W środę mija termin, jaki stołeczny ratusz ma na odwołanie od wyroku dotyczącego parkomatu. Wcześniej Wojewódzki Sąd Administracyjny podważył zapis dotyczący konieczności podawania numeru rejestracyjnego podczas opłat za parkowanie. Urzędnicy informują, że czas na złożenie skargi mija o północy i zapewniają, że formalności dochowają.
Skargę ratusz musi złożyć do Naczelnego Sądu Administracyjnego.
- Termin na odwołanie jest do 14 czerwca 2017 roku włącznie, do godziny 23.59 - informuje Paweł Olek z Zarządu Dróg Miejskich. - Przygotowaliśmy skargę kasacyjną. Odwołanie w terminie na pewno zostanie złożone, tak jak zapowiadaliśmy zaraz po otrzymaniu uzasadnienia z Wojewódzkiego Sądu Administracyjnego - dodaje.

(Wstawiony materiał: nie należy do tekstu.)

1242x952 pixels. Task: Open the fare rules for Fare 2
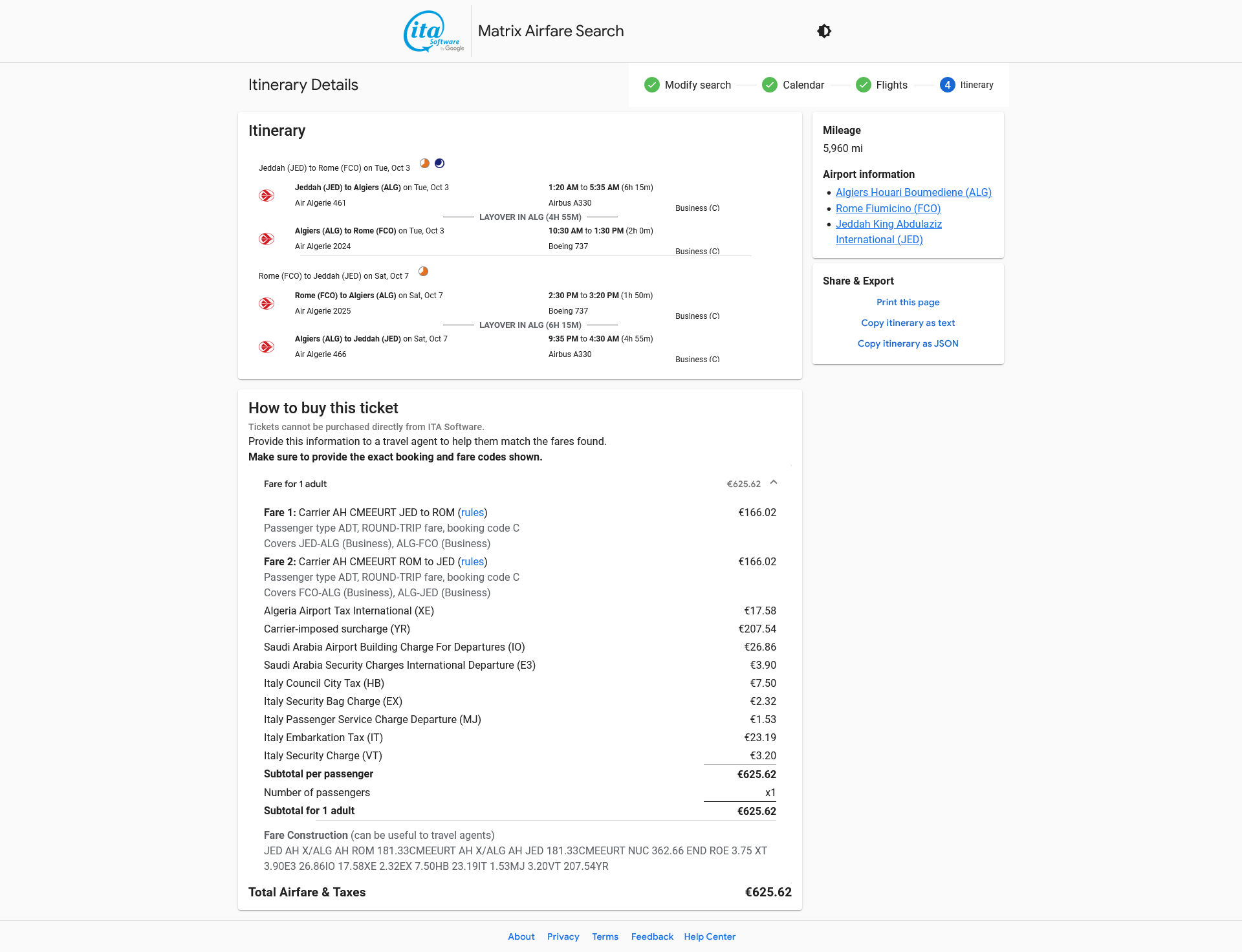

Podobne zapewnienia składa Tomasz Kunert z biura prasowego stołecznego ratusza. - Zrobimy to zgodnie z zapowiedziami. Nie będziemy jednak podawać uzasadnienia tej decyzji, ponieważ nie chcemy zdradzać naszej strategii procesowej - informował tvnwarszawa.pl.
Jak pisaliśmy już na tvnwarszawa.pl, proces w sprawie parkomatów toczył się z powództwa jednego z mieszkańców stolicy. Warszawiak twierdził, że parkomaty naruszają ustawę o ochronie danych osobowych i prawo do prywatności zagwarantowane w konstytucji.
Mogą inwigilować
Według mężczyzny obowiązek podawania numeru rejestracyjnego podczas zakupu biletu parkingowego daje zarządcy systemu możliwość inwigilowania kierowcy. Twierdził też, że ratusz i służby mające dostęp do systemu płatnego parkowania mogą na przykład poznać trasę, po której poruszało się zaparkowane auto.
Do jego argumentów 13 kwietnia przychylił się Wojewódzki Sąd Administracyjny, który stwierdził, że zapis regulaminu o podaniu numeru rejestracyjnego przy opłacie za parkowanie jest niezgodny z prawem.
Ratusz deklaruje, że nie odpuści. Zdaniem jego przedstawicieli, to rozwiązanie nie narusza ustawy o ochronie danych osobowych, a podobne systemy działają w wielu miastach na terenie Unii Europejskiej.